Consider a need within your organization to provide an analytics hub to make analytics assets from different capabilities more accessible to your users. If your team is used to building custom solutions or is currently supporting a custom portal, their default thinking would be to add features to their portal or build a new one. In such situations, you must challenge them using the build vs. buy rubric. For example, solutions such as Metric Insights and ZenOptics can provide hubs in a few weeks rather than going through a costly and risky development endeavor.
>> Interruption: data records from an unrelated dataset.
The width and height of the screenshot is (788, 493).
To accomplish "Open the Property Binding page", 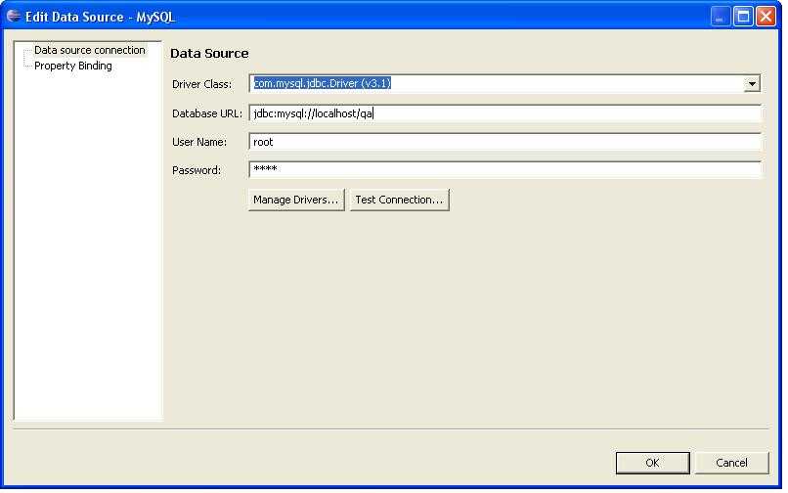I will (72, 67).
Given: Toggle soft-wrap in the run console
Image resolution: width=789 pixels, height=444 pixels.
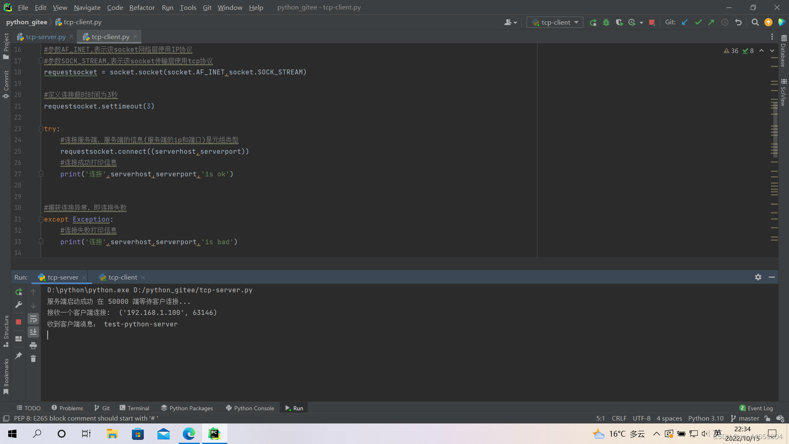Looking at the screenshot, I should [x=33, y=319].
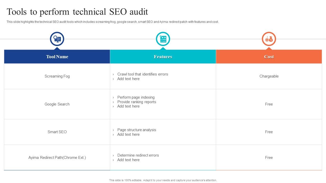Select the 'Perform page indexing' bullet
This screenshot has width=326, height=183.
[x=136, y=97]
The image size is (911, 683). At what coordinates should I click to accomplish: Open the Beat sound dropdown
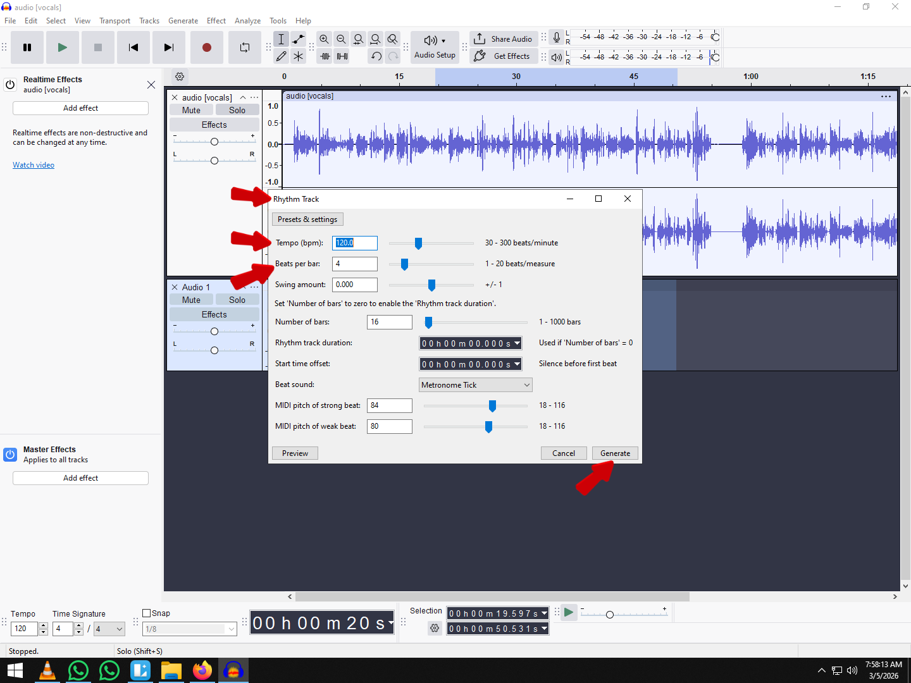tap(475, 385)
Or consider a situation where you are looking to optimize long-running ETL jobs designed several years ago. Again, if your team is used to traditional warehousing approaches, they may Rebuild the ETL packages with automation. But such an approach may miss out on the Replace option using emerging technologies such as Incorta that enable direct connects to data sources with real-time aggregations and in memory transformations.
When Will Modernization End?
Kurzweil may well be on to something. We know for a fact now that the rate of technology is certainly changing rapidly. But for that rate of change to translate into accelerated returns for our businesses, we all need to think differently going forward. Rather than looking to modernize quickly, we need to find ways to remain modern. This can be done by adopting evolutionary design thinking, growth mindset, agile leadership, and reliance on proven reusable assets to charter our own course. Maybe, like Phil, we will wake up one fine day and find that we’ve transcended the modernization loops.